● **What you should do**
The entries below are to be retyped exactly. Preserve every word.

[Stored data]
□ □ □ □

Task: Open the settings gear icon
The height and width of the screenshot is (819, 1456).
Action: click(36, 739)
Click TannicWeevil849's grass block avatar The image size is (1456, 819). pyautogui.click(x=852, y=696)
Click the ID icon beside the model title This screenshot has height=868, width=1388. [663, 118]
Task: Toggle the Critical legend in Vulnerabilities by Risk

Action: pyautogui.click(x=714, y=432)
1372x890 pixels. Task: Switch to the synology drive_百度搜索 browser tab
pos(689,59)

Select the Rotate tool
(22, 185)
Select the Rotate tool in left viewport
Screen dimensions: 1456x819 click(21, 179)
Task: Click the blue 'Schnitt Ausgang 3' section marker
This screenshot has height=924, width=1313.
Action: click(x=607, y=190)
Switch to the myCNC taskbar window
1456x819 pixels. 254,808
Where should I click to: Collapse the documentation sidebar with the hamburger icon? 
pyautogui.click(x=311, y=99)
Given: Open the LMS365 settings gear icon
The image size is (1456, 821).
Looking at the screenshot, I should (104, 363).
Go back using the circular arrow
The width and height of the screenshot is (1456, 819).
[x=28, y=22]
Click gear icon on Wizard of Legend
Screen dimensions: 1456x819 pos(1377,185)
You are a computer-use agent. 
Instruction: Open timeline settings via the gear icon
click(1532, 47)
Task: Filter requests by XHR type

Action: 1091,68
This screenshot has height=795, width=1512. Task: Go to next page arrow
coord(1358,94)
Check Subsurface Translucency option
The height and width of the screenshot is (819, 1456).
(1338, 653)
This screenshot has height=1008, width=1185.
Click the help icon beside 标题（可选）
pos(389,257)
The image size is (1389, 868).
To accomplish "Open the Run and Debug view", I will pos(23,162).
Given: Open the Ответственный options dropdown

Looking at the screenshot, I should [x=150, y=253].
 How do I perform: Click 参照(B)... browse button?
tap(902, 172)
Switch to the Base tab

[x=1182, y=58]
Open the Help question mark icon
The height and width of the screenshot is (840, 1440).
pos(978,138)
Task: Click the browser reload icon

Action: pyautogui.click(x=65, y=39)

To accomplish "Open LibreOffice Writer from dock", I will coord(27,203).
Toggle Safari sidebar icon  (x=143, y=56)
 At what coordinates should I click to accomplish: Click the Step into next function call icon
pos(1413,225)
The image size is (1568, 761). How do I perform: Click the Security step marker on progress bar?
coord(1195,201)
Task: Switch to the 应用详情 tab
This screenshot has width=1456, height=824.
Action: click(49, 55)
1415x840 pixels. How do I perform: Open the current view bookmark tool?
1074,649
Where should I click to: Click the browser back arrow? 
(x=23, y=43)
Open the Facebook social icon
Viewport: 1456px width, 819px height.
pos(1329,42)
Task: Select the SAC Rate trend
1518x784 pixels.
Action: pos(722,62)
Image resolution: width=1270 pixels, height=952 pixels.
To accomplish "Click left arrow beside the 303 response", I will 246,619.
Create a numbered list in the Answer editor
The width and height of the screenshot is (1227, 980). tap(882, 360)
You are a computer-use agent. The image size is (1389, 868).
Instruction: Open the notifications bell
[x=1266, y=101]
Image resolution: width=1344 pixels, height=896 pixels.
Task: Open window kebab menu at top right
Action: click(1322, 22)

□ □ □ □

● **Written response**
Task: Open the settings gear icon
The height and width of the screenshot is (819, 1456).
Action: click(36, 739)
Click TannicWeevil849's grass block avatar The image size is (1456, 819). pyautogui.click(x=852, y=696)
Click the ID icon beside the model title This screenshot has height=868, width=1388. [663, 118]
Task: Toggle the Critical legend in Vulnerabilities by Risk

Action: pyautogui.click(x=714, y=432)
1372x890 pixels. Task: Switch to the synology drive_百度搜索 browser tab
pos(689,59)

Select the Rotate tool
(22, 185)
Select the Rotate tool in left viewport
Screen dimensions: 1456x819 click(21, 179)
Task: Click the blue 'Schnitt Ausgang 3' section marker
This screenshot has height=924, width=1313.
Action: click(x=607, y=190)
Switch to the myCNC taskbar window
1456x819 pixels. 254,808
Where should I click to: Collapse the documentation sidebar with the hamburger icon? 
pyautogui.click(x=311, y=99)
Given: Open the LMS365 settings gear icon
The image size is (1456, 821).
Looking at the screenshot, I should (104, 363).
Go back using the circular arrow
The width and height of the screenshot is (1456, 819).
[x=28, y=22]
Click gear icon on Wizard of Legend
Screen dimensions: 1456x819 pos(1377,185)
You are a computer-use agent. 
Instruction: Open timeline settings via the gear icon
click(1532, 47)
Task: Filter requests by XHR type

Action: 1091,68
This screenshot has height=795, width=1512. Task: Go to next page arrow
coord(1358,94)
Check Subsurface Translucency option
The height and width of the screenshot is (819, 1456).
(1338, 653)
This screenshot has height=1008, width=1185.
Click the help icon beside 标题（可选）
pos(389,257)
The image size is (1389, 868).
To accomplish "Open the Run and Debug view", I will pos(23,162).
Given: Open the Ответственный options dropdown

Looking at the screenshot, I should [x=150, y=253].
 How do I perform: Click 参照(B)... browse button?
tap(902, 172)
Switch to the Base tab

[x=1182, y=58]
Open the Help question mark icon
The height and width of the screenshot is (840, 1440).
pos(978,138)
Task: Click the browser reload icon

Action: pyautogui.click(x=65, y=39)

To accomplish "Open LibreOffice Writer from dock", I will coord(27,203).
Toggle Safari sidebar icon  (x=143, y=56)
 At what coordinates should I click to accomplish: Click the Step into next function call icon
pos(1413,225)
The image size is (1568, 761). How do I perform: Click the Security step marker on progress bar?
coord(1195,201)
Task: Switch to the 应用详情 tab
This screenshot has width=1456, height=824.
Action: click(49, 55)
1415x840 pixels. How do I perform: Open the current view bookmark tool?
1074,649
Where should I click to: Click the browser back arrow? 
(x=23, y=43)
Open the Facebook social icon
Viewport: 1456px width, 819px height.
pos(1329,42)
Task: Select the SAC Rate trend
1518x784 pixels.
Action: pos(722,62)
Image resolution: width=1270 pixels, height=952 pixels.
To accomplish "Click left arrow beside the 303 response", I will 246,619.
Create a numbered list in the Answer editor
The width and height of the screenshot is (1227, 980). tap(882, 360)
You are a computer-use agent. The image size is (1389, 868).
Instruction: Open the notifications bell
[x=1266, y=101]
Image resolution: width=1344 pixels, height=896 pixels.
Task: Open window kebab menu at top right
Action: click(1322, 22)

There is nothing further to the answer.